As cases mounted during the weekend, Gov. Kate Brown declared a state of emergency to deal with COVID-19, a move that allows the state to activate volunteer health care professionals to assist public health officials in identifying coronavirus cases and expand containment efforts, for example, by offering telemedicine services. The declaration is for a 60-day period, but could be extended.

Public health officials believe the actual number of cases are "much more widespread," Dr. Dean Sidelinger, state epidemiologist and health officer, told reporters on Monday. State officials are urging anyone with respiratory illness to stay away from large gatherings, stay home and avoid visiting people in long-term care facilities.

Major insurers have an agreement with the state to waive co-pays and deductibles for customers who need COVID-19 testing.

Sen. Elizabeth Steiner Hayward, D-Portland, said state public health officials will communicate needs as they develop.

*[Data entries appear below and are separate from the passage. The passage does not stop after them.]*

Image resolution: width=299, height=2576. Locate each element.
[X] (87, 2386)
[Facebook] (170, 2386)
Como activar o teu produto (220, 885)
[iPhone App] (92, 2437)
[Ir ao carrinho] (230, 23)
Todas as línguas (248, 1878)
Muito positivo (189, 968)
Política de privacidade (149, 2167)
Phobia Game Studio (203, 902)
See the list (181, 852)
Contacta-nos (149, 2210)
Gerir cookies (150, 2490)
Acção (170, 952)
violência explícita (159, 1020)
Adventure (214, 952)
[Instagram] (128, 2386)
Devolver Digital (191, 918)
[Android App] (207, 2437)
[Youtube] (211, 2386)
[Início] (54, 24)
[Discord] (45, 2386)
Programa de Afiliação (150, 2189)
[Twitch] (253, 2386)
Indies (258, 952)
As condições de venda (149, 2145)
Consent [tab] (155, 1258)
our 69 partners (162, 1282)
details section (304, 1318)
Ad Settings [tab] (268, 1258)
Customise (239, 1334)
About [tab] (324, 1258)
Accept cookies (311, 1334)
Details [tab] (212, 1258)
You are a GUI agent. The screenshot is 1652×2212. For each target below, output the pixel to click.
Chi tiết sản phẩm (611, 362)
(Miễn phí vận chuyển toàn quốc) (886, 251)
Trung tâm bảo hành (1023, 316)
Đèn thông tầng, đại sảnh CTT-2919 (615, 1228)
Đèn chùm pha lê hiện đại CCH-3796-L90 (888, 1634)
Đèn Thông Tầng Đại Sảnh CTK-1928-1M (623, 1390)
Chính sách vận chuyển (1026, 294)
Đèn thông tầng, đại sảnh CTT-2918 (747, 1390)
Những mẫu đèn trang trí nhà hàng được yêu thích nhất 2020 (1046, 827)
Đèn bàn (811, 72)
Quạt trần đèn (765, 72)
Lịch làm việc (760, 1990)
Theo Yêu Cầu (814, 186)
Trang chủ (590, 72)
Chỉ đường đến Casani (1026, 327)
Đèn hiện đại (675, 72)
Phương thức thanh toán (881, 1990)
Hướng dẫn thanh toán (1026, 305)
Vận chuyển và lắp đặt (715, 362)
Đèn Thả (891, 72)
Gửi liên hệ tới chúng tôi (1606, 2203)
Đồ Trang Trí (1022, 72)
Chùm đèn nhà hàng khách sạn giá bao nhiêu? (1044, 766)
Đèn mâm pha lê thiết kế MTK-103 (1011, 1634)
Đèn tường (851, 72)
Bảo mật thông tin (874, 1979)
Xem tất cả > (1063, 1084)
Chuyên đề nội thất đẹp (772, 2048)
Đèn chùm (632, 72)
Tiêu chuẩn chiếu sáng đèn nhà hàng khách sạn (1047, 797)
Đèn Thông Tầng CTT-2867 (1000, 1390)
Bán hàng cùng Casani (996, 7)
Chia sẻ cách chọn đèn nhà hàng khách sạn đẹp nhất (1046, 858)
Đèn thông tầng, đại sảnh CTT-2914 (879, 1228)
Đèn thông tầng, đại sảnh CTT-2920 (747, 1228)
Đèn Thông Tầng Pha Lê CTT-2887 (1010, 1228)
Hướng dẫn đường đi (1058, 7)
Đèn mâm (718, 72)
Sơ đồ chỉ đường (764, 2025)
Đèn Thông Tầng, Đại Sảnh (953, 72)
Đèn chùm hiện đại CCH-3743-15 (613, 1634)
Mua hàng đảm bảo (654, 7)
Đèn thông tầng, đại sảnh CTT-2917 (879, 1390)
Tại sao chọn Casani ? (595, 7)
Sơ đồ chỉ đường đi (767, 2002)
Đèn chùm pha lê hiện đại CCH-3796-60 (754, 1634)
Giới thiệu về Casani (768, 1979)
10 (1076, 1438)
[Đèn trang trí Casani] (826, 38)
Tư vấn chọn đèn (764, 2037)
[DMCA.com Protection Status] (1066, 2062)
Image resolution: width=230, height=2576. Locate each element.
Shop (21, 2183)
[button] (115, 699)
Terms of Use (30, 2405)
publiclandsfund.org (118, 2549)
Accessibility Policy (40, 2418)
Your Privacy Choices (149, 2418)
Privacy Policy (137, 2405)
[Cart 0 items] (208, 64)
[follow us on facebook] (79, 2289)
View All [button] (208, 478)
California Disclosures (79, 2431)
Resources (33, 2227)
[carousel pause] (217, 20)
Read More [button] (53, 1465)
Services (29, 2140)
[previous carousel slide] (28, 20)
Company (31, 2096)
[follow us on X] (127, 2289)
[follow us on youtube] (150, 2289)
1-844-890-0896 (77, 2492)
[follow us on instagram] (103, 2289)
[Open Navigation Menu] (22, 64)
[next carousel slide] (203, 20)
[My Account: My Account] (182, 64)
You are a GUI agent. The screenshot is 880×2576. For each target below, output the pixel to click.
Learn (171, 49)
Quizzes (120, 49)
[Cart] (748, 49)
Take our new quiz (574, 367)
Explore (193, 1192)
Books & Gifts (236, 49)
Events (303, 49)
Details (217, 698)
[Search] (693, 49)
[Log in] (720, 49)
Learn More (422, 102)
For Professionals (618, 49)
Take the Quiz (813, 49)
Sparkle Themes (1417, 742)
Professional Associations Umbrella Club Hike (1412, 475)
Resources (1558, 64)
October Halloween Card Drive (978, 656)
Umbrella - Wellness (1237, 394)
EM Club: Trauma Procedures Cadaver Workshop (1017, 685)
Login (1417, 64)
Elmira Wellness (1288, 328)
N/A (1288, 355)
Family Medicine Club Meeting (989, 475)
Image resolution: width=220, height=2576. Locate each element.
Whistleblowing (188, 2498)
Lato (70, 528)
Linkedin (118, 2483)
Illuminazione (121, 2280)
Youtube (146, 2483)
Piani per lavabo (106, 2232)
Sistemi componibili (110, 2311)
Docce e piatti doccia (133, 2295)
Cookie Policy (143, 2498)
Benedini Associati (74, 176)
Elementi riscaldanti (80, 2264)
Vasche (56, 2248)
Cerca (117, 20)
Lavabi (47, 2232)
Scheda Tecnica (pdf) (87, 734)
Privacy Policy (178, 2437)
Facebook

“They’re not shy about letting us know when they need more money, especially for an emergency like this,” she said.

Sen. Lynn Findley, R-Vale, said he was concerned the money may not be enough when considering the spread of the outbreak and the situation in Washington state.

“I’m nervous that this may or may not be enough money,” he said. 

After the meeting, Courtney thanked his Republican colleagues for coming and said it was a “good day” for the Legislature to work together beyond their differences to address pressing needs in the state. 

“I like to think human nature can come together,” he said.